The landscape of translation studies journal publishing was much less diverse than it is at present, with individual journals often remaining tied to a particular approach. We saw a need for a more global and more methodologically open publication that could harness the discipline’s potential by developing new and promising lines of work within translation studies, with an emphasis on exploring existing and potential links with neighbouring disciplines. We wanted the journal to be truly inter- and transdisciplinary: on the one hand offering a forum for translation studies to engage with other areas of interests, methodologies and conceptual frameworks; on the other, creating opportunities for translation research to add a new dimension to the enormous range of disciplines that were then adopting “translation” as a trope.
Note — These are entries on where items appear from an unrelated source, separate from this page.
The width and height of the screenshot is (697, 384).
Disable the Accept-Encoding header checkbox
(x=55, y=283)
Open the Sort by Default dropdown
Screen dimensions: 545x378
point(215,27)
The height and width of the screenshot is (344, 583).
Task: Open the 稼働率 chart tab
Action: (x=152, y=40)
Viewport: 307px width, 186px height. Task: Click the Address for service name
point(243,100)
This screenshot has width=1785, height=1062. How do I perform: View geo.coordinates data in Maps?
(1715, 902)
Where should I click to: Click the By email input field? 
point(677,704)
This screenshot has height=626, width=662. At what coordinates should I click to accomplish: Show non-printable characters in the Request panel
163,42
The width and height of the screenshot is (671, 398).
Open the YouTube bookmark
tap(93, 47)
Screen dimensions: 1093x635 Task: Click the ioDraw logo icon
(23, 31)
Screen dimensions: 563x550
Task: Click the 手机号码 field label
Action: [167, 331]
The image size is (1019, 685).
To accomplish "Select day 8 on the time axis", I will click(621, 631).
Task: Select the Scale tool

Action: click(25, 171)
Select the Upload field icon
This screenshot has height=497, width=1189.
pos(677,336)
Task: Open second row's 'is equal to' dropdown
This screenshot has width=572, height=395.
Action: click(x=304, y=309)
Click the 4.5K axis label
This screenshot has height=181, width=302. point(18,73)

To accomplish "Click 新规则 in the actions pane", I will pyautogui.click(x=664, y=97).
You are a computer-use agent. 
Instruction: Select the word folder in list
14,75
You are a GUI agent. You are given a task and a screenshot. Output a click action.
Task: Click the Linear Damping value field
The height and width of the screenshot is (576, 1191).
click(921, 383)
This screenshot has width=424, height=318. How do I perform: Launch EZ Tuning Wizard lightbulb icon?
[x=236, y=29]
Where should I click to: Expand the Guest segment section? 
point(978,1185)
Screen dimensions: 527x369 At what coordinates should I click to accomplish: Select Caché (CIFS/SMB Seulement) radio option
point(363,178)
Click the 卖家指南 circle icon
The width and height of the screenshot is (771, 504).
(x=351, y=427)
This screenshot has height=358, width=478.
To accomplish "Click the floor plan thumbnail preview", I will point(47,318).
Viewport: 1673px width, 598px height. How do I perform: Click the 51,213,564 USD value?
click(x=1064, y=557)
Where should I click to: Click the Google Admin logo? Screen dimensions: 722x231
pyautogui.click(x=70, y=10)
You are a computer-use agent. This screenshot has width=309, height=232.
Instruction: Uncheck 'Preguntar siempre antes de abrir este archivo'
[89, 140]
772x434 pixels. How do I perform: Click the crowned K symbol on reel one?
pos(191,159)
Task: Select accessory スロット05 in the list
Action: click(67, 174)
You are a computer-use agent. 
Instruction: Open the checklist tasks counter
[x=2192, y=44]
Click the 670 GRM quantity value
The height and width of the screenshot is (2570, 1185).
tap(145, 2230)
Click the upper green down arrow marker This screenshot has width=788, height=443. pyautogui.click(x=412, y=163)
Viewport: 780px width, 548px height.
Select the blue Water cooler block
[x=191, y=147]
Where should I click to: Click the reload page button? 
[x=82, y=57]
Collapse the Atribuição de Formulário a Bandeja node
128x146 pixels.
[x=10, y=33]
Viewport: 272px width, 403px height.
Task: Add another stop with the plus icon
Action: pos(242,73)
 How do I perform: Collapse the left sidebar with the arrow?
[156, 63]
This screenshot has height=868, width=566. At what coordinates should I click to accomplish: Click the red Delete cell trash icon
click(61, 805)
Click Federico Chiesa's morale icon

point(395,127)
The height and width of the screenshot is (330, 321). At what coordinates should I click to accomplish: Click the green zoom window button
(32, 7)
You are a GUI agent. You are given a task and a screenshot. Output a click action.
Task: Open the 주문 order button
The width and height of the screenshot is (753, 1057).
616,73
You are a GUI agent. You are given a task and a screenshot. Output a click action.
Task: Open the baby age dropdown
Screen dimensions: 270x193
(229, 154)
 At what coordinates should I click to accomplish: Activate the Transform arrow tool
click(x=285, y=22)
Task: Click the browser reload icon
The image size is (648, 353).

Our aim was to open up channels of communication that would enrich and deepen the debate on both sides. One especially productive example of such encounters proved to be the notion of “cultural translation”, a term then experiencing almost inflationary interest and one that we felt required far more careful examination, more sophisticated reflection, in order to avoid becoming a mere slogan. The journal’s first special issue, on interdisciplinary uses of the term “translation”, and the forum on cultural translation that ran from volume 2:2 to volume 3:3 put these issues up for debate. The theme was well received, prompting heated discussion, and the forum format itself, with its provocative opening essay and series of responses, turned out to be timely and highly productive. Translation Studies has succeeded, we believe, in putting cultural translation on the agenda and helping to build more solid foundations for a rich and fertile notion that seems likely to gain increasing scholarly importance given current social and political debates.

Apart from the thematic forum, our original proposal imagined many other formats to complement the classic research article. Bibliographical essays, for example, or an account of a translation- or interpreting-related incident and its political and social impact, were possible ideas; we also thought about presenting a meta-level discussion of developments in the discipline, for example by looking at thematic clusters of conferences or publications. The stream of high-quality articles and the continuation of the forum series left no space for these more unconventional formats, but they might come to fruition in future ventures of the journal.

Looking back on our own experience of initiating and editing the journal for its first five years, what remains most vivid for both of us is the pleasure of working with such thoughtful, innovative and enthusiastic authors and reviewers. Among them were many young scholars setting out on their careers, whose work we particularly wanted to nurture and from whom we learned so much. A journal can only be a collaborative project, and we enjoyed these contacts immensely – quite apart from the fun, creativity and sometimes steep learning curves of our work together as editors. On our shared path we experienced translation as a special kind of negotiation: as a way of life that can bring together scholarship and friendship.